Machine learning workflows beyond linear models in low-data regimes†
Abstract
Data-driven methodologies are transforming chemical research by providing chemists with digital tools that accelerate discovery and promote sustainability. In this context, non-linear machine learning algorithms are among the most disruptive technologies in the field and have proven effective for handling large datasets. However, in data-limited scenarios, linear regression has traditionally prevailed due to its simplicity and robustness, while non-linear models have been met with skepticism over concerns related to interpretability and overfitting. In this study, we introduce ready-to-use, automated workflows designed to overcome these challenges.
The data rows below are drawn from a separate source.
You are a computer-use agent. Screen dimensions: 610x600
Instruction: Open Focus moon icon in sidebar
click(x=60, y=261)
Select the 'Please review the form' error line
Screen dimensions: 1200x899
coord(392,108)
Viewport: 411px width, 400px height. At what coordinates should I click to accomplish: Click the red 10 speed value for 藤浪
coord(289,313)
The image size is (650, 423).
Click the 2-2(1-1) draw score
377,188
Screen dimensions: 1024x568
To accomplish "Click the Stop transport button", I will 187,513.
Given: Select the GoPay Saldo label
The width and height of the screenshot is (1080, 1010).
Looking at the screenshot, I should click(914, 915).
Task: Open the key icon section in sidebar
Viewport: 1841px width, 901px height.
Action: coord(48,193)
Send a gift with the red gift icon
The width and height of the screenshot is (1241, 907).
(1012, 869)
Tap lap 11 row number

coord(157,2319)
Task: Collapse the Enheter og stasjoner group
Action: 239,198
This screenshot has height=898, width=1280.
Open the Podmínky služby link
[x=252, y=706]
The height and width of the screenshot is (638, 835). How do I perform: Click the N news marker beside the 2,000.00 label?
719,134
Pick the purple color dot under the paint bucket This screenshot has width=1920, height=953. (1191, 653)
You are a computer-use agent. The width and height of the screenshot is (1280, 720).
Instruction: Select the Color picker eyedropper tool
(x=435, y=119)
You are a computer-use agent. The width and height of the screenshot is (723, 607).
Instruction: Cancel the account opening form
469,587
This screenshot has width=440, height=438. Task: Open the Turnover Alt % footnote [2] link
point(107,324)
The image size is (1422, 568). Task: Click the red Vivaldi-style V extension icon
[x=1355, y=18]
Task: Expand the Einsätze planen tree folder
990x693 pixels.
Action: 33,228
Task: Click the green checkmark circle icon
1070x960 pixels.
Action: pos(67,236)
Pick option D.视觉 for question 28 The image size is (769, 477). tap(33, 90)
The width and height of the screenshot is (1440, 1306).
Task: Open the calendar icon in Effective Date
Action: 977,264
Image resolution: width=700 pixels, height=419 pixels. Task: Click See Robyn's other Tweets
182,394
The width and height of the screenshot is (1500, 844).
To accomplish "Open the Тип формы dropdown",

These frameworks mitigate overfitting through Bayesian hyperparameter optimization by incorporating an objective function that accounts for overfitting in both interpolation and extrapolation. Benchmarking on eight diverse chemical datasets, ranging from 18 to 44 data points, demonstrates that when properly tuned and regularized, non-linear models can perform on par with or outperform linear regression. Furthermore, interpretability assessments and de novo predictions reveal that non-linear models capture underlying chemical relationships similarly to their linear counterparts. Ultimately, the automated non-linear workflows presented have the potential to become valuable tools in a chemist's toolbox for studying problems in low-data regimes alongside traditional linear models.